_Short problem A_.
Retype, word for word, a portion of the excerpt on buyer–supplier trust and productivity below, beginning at the words "To understand these" and stopping after the words "et al., 2025).".

_Quoted passage_.
* BEGIN *

As we have seen, trust at the level of the buyer–supplier relationship takes shape through situated interactions across multiple relevant interfaces, each contributing in a differentiated way (Hill et al., 2009; Gullet et al., 2009). In the first case, trust consolidates around a consistently reliable actor, whose proactive conduct and responsiveness gradually shape expectations, influence coordination, and foster alignment across functions. In the second, trust erodes not because of systemic failure, but due to the persistent dysfunction of a single critical interface, whose unreliability generates interpretive strain and fosters defensive behavior through the wider relationship. Both these examples reflect a form of compilational emergence where system-level outcomes are shaped by the uneven distribution of credibility, visibility, and responsiveness across roles. Viewing buyer–supplier trust through this lens draws attention to the various points of critical influence (Kozlowski and Klein, 2000). It also underscores the temporal fragility of trust, highlighting that although confidence may build gradually through repeated interaction, it can be quickly destabilized by the failure of a single critical role (Kozlowski et al., 2013). From this perspective, trust represents a relational outcome shaped over time by the conduct of boundary actors: it emerges unevenly, consolidates selectively, and may falter when localized expectations are disappointed.
4.3 Productivity management: improvement on the shop floor
As discussed in Section 2.3, BO research has devoted substantial attention to efforts aimed at improving productivity. Within this stream, such approaches are often portrayed as top-down managerial initiatives, in which standardized practices and formal design features are defined to guide individual behavior. A complementary and potentially informative perspective is to view productivity improvement as an outcome that is enacted and gradually stabilizes over time through day-to-day interactions, local adjustments, and coordination among operational actors.
To understand these aspects, consider two production teams in which lean tools (e.g. daily huddles, shopfloor management, kaizen boards) have been formally introduced. While these instruments provide a common structure, their use depends on the extent to which the members of the teams take initiative to identify, communicate, and act on improvement opportunities (e.g. Grant and Ashford, 2008). This process is not driven by top-down enforcement, but by local interactions, reciprocal influence, and shared understandings of issues and priorities (e.g. Carraro et al., 2025).
For instance, in Team 1, one operator consistently takes the lead in identifying inefficiencies, proposing refinements, and encouraging colleagues to act: the operator frequently raises recurring bottlenecks during huddles, suggests layout modifications to reduce motion waste, and prompts peers to share their observations. Though not formally assigned, these behaviors gradually become recognized and relied upon within the team. Supervisors begin to consult the operator more frequently, and colleagues increasingly draw on this person's input to prioritize actions. Over time, a configuration emerges in which the team appears collectively devoted to productivity improvement. Yet this emergent property does not stem from uniform engagement across members. Rather, it is disproportionately shaped by the initiative of one individual, whose actions gradually influence both peer behaviors and managerial attention.

* END *

_Provided records_.

* BEGIN *

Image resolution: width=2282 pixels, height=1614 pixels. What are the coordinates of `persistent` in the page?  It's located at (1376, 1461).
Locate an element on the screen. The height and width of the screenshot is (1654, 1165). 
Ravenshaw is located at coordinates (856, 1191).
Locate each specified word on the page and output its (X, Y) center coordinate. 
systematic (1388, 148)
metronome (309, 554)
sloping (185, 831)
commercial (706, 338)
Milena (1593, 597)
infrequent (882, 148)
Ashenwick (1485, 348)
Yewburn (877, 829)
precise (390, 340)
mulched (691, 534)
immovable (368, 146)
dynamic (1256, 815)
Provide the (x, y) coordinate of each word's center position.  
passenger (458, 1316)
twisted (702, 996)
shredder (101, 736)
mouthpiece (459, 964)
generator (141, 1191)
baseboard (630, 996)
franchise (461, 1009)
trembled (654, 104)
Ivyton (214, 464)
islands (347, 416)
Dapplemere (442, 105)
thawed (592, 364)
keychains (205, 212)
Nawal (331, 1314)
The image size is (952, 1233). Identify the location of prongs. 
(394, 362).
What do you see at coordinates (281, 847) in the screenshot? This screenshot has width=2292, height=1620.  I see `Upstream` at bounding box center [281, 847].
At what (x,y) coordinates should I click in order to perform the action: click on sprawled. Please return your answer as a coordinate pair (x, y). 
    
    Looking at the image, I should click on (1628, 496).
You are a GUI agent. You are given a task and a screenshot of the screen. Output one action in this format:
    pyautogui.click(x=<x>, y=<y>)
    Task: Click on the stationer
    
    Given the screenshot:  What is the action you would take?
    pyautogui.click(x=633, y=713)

* END *

_Short problem B_.
Echo the records above verbatim, from their first line through the line that contains "Nawal (331, 1314)", both included.

_Exercise result A_.
To understand these aspects, consider two production teams in which lean tools (e.g. daily huddles, shopfloor management, kaizen boards) have been formally introduced. While these instruments provide a common structure, their use depends on the extent to which the members of the teams take initiative to identify, communicate, and act on improvement opportunities (e.g. Grant and Ashford, 2008). This process is not driven by top-down enforcement, but by local interactions, reciprocal influence, and shared understandings of issues and priorities (e.g. Carraro et al., 2025).

_Exercise result B_.
Image resolution: width=2282 pixels, height=1614 pixels. What are the coordinates of `persistent` in the page?  It's located at (1376, 1461).
Locate an element on the screen. The height and width of the screenshot is (1654, 1165). 
Ravenshaw is located at coordinates (856, 1191).
Locate each specified word on the page and output its (X, Y) center coordinate. 
systematic (1388, 148)
metronome (309, 554)
sloping (185, 831)
commercial (706, 338)
Milena (1593, 597)
infrequent (882, 148)
Ashenwick (1485, 348)
Yewburn (877, 829)
precise (390, 340)
mulched (691, 534)
immovable (368, 146)
dynamic (1256, 815)
Provide the (x, y) coordinate of each word's center position.  
passenger (458, 1316)
twisted (702, 996)
shredder (101, 736)
mouthpiece (459, 964)
generator (141, 1191)
baseboard (630, 996)
franchise (461, 1009)
trembled (654, 104)
Ivyton (214, 464)
islands (347, 416)
Dapplemere (442, 105)
thawed (592, 364)
keychains (205, 212)
Nawal (331, 1314)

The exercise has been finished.